Parish church in Viterbo, Italy

Santa Maria in Poggio (St Mary on the Hill) is a Roman Catholic parish church located in the Piazza della Crocetta in the northeastern neighborhood of historic Viterbo, region of Lazio, Italy. The church was formerly the parish of St Rose of Viterbo, and is a block south of the monastery now named after her. Initially, the saint was buried for three years in this church, but exhumed, putatively intact, and reinterred in the Monaster Santa Rosa. The piazza in front has a Renaissance-era Fountain of Santa Rosa.

== History ==
A church of this name is mentioned in documents from 1076, located in a then thinly populated district. By 1236, this had become a parish church. In that century, Rose of Viterbo was born in this parish. In the 16th-century, the bishop Sebastiano Gualterio joined the parish to that of San Matteo in Sonsa. However, the same bishop left in his inheritance money to found an institute for poor girls attached to this church. In 1558, the church was assigned to the Franciscans, who set up an adjacent school. But by the 17th century, the church and adjacent convent had been abandoned by the Franciscans and granted to an order known as Fratelli del Buon Morire (Brothers of the Good Death). In 1603, it was assigned to the Camillians, known in Italy as the Crociferi for the large red cross on their cassocks. This affiliation and the name of their adjacent hospital gave name to the Piazza della Crocetta.

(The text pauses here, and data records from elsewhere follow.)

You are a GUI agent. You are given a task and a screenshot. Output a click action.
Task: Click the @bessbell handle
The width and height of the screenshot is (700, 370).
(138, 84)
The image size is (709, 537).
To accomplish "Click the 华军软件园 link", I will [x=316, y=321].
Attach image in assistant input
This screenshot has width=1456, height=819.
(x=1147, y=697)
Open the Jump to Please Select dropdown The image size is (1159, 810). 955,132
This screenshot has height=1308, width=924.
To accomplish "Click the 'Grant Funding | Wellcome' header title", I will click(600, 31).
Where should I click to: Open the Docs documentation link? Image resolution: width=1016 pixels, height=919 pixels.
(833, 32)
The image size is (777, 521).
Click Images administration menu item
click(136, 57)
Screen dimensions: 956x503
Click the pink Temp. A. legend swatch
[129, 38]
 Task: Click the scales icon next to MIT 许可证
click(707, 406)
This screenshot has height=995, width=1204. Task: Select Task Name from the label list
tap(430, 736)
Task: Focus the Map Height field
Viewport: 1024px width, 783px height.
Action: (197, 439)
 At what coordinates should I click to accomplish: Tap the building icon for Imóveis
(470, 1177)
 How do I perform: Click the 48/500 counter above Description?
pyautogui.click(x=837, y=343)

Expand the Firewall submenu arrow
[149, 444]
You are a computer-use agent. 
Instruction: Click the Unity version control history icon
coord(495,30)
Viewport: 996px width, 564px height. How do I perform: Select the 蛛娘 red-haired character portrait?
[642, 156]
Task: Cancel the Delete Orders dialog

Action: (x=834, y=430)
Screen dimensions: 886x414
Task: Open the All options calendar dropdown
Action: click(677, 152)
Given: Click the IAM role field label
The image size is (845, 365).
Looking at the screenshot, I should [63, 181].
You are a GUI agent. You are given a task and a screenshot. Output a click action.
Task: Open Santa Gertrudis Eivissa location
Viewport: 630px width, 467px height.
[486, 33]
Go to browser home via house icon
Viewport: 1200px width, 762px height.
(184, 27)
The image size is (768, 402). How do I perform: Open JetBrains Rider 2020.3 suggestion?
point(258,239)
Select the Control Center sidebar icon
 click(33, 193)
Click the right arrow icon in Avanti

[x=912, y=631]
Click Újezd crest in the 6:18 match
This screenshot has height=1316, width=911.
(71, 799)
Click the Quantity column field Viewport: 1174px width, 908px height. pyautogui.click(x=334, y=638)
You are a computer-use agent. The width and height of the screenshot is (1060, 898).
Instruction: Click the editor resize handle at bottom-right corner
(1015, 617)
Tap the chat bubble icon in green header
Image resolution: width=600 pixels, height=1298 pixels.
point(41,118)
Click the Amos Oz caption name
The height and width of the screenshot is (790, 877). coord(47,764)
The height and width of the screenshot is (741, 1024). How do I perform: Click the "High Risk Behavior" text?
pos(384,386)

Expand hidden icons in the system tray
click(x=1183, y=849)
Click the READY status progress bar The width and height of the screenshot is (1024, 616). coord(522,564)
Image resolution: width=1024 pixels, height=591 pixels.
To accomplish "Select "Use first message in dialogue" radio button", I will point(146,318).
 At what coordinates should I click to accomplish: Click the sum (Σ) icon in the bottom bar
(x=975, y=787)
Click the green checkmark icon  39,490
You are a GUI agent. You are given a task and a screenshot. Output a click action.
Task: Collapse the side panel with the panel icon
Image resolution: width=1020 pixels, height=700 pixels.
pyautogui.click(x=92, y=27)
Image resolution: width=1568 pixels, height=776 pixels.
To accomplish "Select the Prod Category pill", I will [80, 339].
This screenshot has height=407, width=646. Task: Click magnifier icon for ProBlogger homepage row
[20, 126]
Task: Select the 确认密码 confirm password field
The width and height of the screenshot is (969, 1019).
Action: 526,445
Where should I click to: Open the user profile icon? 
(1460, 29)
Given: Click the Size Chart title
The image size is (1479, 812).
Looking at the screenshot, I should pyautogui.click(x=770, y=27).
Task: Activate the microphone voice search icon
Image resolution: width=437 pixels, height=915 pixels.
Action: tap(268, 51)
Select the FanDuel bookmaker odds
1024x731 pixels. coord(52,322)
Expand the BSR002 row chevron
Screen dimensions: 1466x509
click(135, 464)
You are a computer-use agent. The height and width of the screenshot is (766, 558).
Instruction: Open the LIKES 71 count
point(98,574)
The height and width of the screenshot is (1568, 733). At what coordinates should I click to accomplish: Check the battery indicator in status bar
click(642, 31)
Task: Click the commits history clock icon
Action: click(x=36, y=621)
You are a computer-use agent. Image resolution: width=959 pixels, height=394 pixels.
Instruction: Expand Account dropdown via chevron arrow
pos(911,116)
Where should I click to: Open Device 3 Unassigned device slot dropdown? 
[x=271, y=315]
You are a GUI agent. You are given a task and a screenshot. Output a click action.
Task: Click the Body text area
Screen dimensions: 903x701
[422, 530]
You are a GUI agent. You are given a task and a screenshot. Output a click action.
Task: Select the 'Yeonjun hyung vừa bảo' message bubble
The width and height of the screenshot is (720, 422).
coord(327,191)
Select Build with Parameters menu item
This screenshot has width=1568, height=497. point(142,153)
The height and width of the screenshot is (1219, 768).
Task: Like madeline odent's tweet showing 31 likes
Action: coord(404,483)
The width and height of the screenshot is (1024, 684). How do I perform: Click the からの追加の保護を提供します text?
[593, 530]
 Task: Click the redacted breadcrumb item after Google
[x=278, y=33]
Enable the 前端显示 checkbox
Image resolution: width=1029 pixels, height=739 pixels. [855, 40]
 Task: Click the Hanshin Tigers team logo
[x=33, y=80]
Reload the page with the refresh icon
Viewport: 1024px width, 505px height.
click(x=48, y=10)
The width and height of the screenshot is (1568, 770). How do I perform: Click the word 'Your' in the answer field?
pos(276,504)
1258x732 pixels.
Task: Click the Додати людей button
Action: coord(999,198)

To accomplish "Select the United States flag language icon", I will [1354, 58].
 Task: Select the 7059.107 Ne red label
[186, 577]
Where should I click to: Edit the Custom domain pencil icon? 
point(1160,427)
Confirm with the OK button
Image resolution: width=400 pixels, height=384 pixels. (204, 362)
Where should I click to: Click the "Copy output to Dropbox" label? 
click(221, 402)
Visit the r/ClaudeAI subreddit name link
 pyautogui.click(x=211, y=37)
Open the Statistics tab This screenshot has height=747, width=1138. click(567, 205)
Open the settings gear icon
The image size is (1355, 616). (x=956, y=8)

In 1668, the parish church of Matteo in Sonsa was suppressed, and the parish label returned to this church. By the end of the century a school for girls was reopened in the adjacent buildings. In 1873, the church was suppressed but the Bishop Antonio Maria Grasselli refurbished the church and reconsecrated it in 1898. The church underwent further refurbishment in 1932–1934, but remained closed until a restoration in 1949. The Camillians were moved to an alternative monastery, and it has remained since a parish church.

The church has a scenographic curved staircase in front, built in the late 17th-century. The interiors are brightly painted in recent decades.